• _Aim of the exercise_
State how many lines in the entries below contain "reviews". Write nothing but the number.

(Stored records)
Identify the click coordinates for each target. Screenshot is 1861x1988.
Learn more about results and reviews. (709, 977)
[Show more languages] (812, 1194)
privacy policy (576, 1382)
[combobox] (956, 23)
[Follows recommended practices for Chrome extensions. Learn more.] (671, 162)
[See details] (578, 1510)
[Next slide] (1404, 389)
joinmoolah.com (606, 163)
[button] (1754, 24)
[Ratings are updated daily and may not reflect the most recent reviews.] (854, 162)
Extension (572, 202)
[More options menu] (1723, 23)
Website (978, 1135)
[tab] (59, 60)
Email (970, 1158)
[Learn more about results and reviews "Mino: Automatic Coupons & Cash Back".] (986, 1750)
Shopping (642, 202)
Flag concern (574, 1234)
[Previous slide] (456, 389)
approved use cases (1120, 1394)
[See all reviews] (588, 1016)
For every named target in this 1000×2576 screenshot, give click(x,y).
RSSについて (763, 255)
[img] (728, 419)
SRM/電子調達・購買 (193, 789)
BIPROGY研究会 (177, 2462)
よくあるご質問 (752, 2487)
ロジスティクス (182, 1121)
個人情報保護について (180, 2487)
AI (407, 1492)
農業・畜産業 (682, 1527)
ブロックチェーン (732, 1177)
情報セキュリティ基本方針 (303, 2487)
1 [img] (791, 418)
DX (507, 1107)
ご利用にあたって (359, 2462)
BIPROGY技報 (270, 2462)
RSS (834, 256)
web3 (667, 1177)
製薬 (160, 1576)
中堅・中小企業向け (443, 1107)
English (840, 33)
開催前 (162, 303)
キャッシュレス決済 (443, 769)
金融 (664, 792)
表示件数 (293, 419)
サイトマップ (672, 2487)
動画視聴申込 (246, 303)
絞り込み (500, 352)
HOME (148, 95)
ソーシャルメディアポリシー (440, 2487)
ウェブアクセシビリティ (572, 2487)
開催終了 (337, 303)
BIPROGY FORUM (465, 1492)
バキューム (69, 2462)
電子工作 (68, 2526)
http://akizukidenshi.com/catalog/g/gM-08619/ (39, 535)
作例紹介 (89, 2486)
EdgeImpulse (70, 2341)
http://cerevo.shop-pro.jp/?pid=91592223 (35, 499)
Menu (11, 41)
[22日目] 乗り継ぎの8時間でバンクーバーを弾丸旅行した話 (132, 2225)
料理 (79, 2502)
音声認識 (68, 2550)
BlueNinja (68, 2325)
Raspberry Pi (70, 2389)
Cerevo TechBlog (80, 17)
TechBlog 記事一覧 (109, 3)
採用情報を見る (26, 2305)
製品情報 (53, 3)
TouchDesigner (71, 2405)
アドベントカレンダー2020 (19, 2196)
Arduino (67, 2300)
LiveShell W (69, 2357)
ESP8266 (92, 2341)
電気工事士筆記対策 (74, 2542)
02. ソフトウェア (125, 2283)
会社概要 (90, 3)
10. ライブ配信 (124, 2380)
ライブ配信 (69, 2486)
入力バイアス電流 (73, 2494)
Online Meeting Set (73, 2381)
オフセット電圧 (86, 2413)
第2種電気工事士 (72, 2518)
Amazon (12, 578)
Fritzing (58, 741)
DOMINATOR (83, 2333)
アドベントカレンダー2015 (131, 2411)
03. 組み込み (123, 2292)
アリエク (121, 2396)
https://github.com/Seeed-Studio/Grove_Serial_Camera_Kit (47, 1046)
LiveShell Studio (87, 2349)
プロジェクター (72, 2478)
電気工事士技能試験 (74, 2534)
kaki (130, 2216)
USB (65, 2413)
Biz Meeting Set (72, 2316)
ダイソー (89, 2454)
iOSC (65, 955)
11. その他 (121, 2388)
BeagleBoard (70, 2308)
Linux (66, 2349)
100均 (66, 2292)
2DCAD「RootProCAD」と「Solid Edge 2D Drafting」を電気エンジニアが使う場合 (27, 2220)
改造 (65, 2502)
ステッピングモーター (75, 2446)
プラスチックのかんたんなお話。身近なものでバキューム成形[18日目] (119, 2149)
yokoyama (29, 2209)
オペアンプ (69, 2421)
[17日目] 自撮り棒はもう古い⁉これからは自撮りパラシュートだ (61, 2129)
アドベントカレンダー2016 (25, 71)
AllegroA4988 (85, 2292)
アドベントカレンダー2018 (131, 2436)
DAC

• _Written solution_
4